Performing with Aashish on his current tour is his brother Pranesh Khan, the renowned master of the tabla. Pranesh studied the dholak folk drum in early childhood before being urged on to the tabla by his first teacher, his musical giant of a grandfather. Pranesh's other teachers have included Kanai Dutta, Pandit Shankar Shosh, Ustad Alla Rakha, Ustad Zakir Hussair, and, currently, Pandit Swapan Chaudhuri. He has accompanied many North Indian classical and light classical musicians over the years; contributed to film soundtracks, including John Huston's The Man Who Would Be King; and has collaborated with numerous Western musicians, such as Paul Horn and Alice Coltrane. Pranesh also was a founding member of Aashish's fusion ensembles.
“The music scene was certainly different for drummers 100 years back,” observes Pranesh. “A tabla player was never given the opportunity to show his dexterity. He just kept simple straight 4/4, 5/4, or 7/4 time and nothing else. If a tabla player did play something different, gestured warnings were given out. And if you still did play something extra, then the main musician would yell out loud just to put the drummer down: “What's the matter, you cannot even keep straight time and you consider yourself a tabla player?'”
Pranesh credits his famous grandfather for the change in status of Indian percussionists. But conditions still aren't ideal. “The discrimination remains,” he says. “If a lead musician would get $15,000 for a night's performance, the best tabla player of today would typically end up receiving anywhere between $500 to a maximum of $1200, plus travel and meal.” He quickly adds, “These are some of the senior musicians of India I am talking about and not my brother.”
Accompanying Aashish and Pranesh on tanpura is Nisha Roy.
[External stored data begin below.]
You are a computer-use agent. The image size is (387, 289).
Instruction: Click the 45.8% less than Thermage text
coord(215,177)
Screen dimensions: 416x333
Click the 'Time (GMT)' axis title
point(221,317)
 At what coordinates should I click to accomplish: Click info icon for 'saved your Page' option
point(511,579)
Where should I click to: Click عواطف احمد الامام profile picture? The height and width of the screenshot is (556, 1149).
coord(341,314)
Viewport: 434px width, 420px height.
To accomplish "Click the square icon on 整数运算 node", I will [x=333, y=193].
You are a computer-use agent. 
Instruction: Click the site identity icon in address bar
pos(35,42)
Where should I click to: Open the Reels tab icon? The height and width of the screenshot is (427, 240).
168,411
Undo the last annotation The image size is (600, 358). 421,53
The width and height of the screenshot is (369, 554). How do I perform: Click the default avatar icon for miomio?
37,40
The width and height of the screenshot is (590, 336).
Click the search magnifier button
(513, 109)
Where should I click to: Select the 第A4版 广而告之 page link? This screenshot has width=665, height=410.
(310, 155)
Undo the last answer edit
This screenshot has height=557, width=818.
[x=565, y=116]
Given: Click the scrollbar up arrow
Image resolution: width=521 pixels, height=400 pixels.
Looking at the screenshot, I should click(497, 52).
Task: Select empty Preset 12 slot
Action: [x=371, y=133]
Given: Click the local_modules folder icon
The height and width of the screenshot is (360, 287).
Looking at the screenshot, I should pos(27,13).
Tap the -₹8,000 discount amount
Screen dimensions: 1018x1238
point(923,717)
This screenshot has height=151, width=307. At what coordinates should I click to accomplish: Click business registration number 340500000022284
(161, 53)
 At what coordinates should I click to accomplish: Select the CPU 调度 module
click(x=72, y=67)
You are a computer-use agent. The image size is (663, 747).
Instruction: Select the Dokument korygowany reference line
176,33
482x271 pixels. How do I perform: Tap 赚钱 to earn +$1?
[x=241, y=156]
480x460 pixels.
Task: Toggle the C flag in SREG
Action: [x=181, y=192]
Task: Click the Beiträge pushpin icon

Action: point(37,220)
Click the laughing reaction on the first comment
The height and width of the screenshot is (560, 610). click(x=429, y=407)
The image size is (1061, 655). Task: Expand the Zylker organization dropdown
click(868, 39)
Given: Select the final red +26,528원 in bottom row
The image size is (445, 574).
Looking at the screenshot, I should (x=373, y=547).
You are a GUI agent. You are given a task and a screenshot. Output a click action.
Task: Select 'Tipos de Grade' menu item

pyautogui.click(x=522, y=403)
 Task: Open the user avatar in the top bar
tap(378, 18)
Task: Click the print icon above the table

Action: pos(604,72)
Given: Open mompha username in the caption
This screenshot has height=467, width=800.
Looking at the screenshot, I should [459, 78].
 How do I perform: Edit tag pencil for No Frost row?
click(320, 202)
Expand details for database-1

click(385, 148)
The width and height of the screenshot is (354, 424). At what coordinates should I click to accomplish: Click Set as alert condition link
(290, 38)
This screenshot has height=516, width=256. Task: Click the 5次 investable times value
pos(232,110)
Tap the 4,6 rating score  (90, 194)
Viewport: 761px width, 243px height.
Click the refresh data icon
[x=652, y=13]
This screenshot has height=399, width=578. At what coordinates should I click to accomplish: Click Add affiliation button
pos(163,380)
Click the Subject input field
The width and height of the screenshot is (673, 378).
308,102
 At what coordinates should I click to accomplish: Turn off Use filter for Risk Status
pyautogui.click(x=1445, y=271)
A London resident who was born in Bombay, Nisha began her classical music studies at age eight with S.K. Shetty and received her Kathak dance degree from Gandharva Maha Vidyalayi. She was the student of the late Ustad Allarakha.
The ensemble's current performances consist of classical Indian music rather than anything more experimental. But there's still an aspect of the unexpected to the concert. Aashish hasn't yet decided what compositions the group will play. He prefers to leave that decision up in the air until the last moment. “I do not plan or decide the program in advance; I decide just before my performance,” says Aashish. “It all depends on my mood and the time of the day. Our music is all improvised, except for a few things, like the raag, the taal, and the compositions set to the taal -- the rhythmic cycles, and so on.”